All have garnered attention for criticizing the "surge" and proposing a reduction in troop levels. But all have also rejected actually ending the occupation.
In substance, they are merely quibbling with the White House over the size of the occupation.
The political objective is to put superficial distance between the party and the president, in hopes of maintaining political viability in 2008, without actually renouncing the neoconservative policy goals that keep us in Iraq indefinitely, and keep stoking regional instability.
Domenici's statement yesterday supports and gives momentum to legislation -- introduced by Dem Sen. Ken Salazar and GOP Sen. Lamar Alexander, and co-sponsored by 5 other GOPers and 4 other Dems -- to make the recommendations of the Iraq Study Group official US government policy.
The Iraq Study Group, remember them? Last November, LiberalOasis predicted that everybody would forget about them five days after their report of policy mush was released.
That prediction was essentially accurate, but now the ISG looks to rear its ugly, mushy head again.
While many in the punditocracy treated the ISG report as a repudiation of the Bush Administration's policy goals (becuase it dared to endorse basic diplomacy), LiberalOasis always stressed that the report did not repudiate the ultimate neoconservative policy goal: a permanent military presence in Iraq.
This is the danger of mush.
It seduces people to read into it what they want to see, giving political cover to those in power who hold opposite, detrimental views.
Domenici's statement makes plain how he and others are looking to use the ISG to give political cover to permanent occupation.
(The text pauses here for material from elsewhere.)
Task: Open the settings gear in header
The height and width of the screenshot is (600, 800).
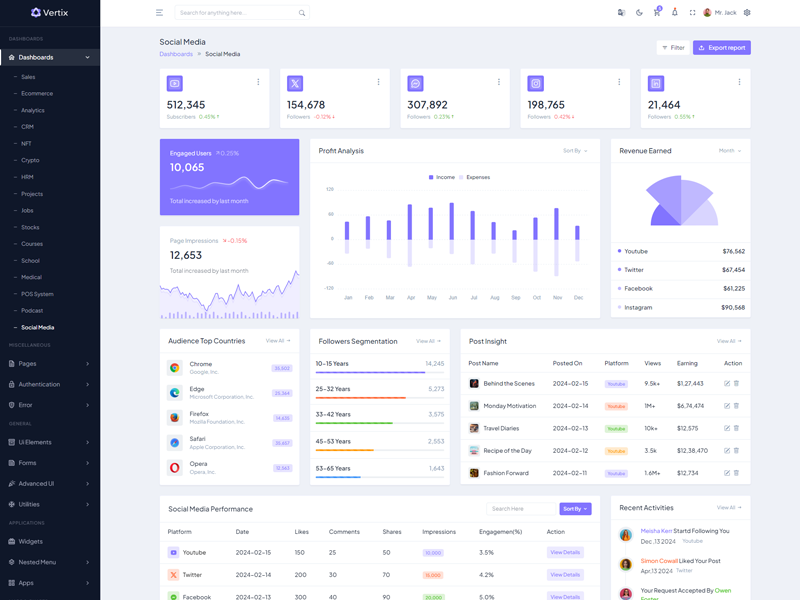Action: [x=747, y=13]
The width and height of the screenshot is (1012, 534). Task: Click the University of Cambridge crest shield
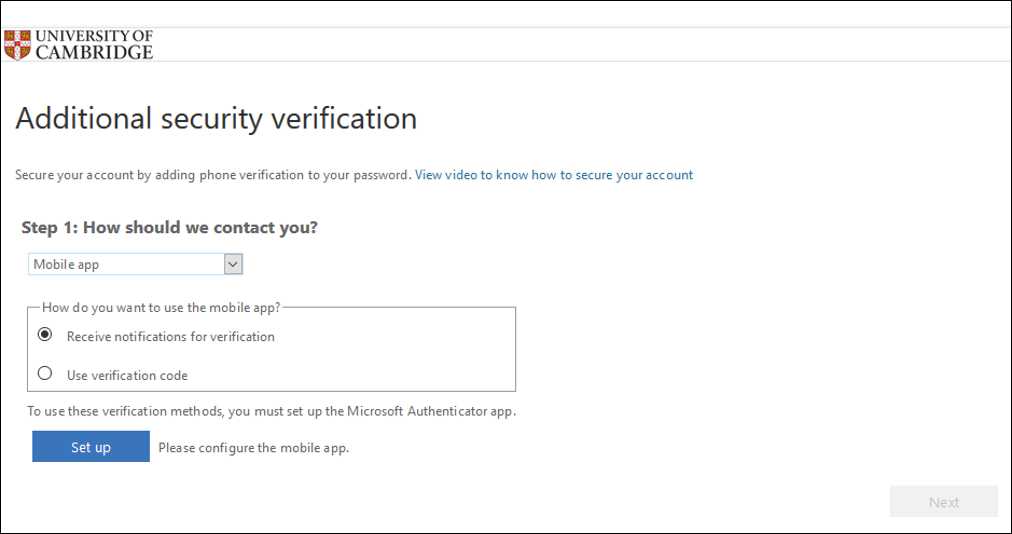(17, 45)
In describing his support for the ISG Bill, he says:
The bill is intended to create conditions that could allow for a drawdown of American combat forces in Iraq by March 2008. Under S.1545, the U.S. military could maintain a long-term but more limited presence in Iraq--focused on protecting American personnel and interests...
Just as Lugar supports "some level of American military presence in Iraq" in part to "protect oil flows," Domenici supports a "long-term but more limited presence in Iraq" in part to protect American "interests."
Domenici is using the Iraq Study Group to bolster his case for continuing the occupation policy. And not inaccurately.
That's what you get when you want bipartisan policy for bipartisanship's sake.
The ISG was bipartisan. This bill is bipartisan. But who cares if the bill won't actually scrap the current destabilizing policy objectives of occupation.
We must set a clear standard for what constitutes an actual change in course: a policy objective of fully ending the occupation. Otherwise, disengenuous attempts to appear critical of war may dupe the electorate.
There could be variations of how we acheive our preferred goal, which are worth debating.
There can be variations on the timing of redeployment. There can be variations in what might replace an American-dominated troop presence.
But the policy objective of ending occupation must be credible and unequivocal, to change the political dynamic and remove obstacles to successful diplomatic engagement with Iraqi factions and Iraq's neighbors.
And, of course, it always should be stressed that redeployment wouldn't happen in a vacuum, but would work in tandem with deeper diplomatic and ecomonic engagement.
Domenici and his GOP bretheren aren't backing such a plan. They do not want to end the occupation. And that's the bottom line.